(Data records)
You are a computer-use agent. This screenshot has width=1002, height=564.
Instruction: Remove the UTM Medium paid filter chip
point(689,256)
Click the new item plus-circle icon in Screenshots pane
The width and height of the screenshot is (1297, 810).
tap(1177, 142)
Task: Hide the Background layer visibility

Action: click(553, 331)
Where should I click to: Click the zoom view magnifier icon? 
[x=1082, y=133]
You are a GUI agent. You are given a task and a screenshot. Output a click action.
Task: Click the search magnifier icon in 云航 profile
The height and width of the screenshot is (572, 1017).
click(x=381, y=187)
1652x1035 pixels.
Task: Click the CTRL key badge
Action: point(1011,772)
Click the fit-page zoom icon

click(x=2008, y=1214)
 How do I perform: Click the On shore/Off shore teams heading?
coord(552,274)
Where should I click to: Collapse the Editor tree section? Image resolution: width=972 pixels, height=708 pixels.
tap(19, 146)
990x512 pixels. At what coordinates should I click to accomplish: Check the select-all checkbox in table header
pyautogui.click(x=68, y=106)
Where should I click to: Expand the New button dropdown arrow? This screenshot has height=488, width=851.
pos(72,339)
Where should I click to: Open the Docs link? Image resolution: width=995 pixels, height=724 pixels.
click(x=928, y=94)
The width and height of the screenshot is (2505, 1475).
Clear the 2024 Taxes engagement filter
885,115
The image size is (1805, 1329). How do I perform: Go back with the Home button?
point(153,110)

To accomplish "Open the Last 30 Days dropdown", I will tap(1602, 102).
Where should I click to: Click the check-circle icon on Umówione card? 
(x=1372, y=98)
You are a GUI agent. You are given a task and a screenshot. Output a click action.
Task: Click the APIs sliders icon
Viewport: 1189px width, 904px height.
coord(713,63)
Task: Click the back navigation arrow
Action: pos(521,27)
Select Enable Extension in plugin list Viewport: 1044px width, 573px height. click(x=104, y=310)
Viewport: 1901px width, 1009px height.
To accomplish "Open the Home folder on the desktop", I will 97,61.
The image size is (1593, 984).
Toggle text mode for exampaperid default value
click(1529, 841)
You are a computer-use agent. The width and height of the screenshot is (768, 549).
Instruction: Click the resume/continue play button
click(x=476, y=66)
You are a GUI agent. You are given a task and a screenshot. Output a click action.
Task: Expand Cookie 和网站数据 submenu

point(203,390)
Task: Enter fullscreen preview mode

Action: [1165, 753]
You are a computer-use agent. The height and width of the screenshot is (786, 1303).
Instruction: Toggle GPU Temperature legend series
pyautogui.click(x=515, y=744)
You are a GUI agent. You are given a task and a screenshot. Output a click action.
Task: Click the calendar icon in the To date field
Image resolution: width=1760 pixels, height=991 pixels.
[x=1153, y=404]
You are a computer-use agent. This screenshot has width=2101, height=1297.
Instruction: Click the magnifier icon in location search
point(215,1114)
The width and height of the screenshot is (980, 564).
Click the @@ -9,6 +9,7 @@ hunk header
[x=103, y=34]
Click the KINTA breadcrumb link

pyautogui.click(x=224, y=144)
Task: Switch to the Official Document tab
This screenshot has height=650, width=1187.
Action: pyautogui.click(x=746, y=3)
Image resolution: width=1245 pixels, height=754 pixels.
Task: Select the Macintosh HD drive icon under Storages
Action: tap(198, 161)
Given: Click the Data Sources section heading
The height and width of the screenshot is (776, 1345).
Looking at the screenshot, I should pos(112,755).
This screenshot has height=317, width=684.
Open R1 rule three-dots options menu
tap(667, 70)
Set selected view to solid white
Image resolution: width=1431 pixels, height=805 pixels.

# [Work order]
Starting at the line that contains "This screenshot has height=317, width=684.", return every line through the last one above, exactly as written.

# [Answer area]
This screenshot has height=317, width=684.
Open R1 rule three-dots options menu
tap(667, 70)
Set selected view to solid white
Image resolution: width=1431 pixels, height=805 pixels.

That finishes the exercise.